EXERCISE BRIEF: State how many lines of the material contain the string "text". Reply with the number alone.

Data items:
* * * * *

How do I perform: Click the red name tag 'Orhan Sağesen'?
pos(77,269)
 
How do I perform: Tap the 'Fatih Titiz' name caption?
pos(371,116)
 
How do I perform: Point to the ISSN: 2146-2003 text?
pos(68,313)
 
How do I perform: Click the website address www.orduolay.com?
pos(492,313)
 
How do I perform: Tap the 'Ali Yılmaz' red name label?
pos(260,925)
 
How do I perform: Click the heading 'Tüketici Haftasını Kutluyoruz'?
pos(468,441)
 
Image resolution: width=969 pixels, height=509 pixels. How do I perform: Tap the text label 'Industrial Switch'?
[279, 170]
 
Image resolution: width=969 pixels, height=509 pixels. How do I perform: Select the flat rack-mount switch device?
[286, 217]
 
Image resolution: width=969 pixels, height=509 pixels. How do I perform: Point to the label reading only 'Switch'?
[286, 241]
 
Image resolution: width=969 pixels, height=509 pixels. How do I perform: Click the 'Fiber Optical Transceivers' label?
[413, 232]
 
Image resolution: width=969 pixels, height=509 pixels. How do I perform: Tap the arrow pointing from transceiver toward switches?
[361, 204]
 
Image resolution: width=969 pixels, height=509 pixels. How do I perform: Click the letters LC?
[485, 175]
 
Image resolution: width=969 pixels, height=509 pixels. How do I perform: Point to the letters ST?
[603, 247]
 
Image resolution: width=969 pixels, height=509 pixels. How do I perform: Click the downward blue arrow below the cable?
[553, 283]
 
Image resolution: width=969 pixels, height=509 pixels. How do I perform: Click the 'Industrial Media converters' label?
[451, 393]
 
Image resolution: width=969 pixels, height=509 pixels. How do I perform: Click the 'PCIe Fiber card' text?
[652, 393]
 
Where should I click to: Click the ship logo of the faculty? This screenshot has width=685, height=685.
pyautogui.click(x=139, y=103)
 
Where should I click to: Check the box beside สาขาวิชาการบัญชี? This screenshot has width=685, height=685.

* * * * *

THE OUTPUT: 3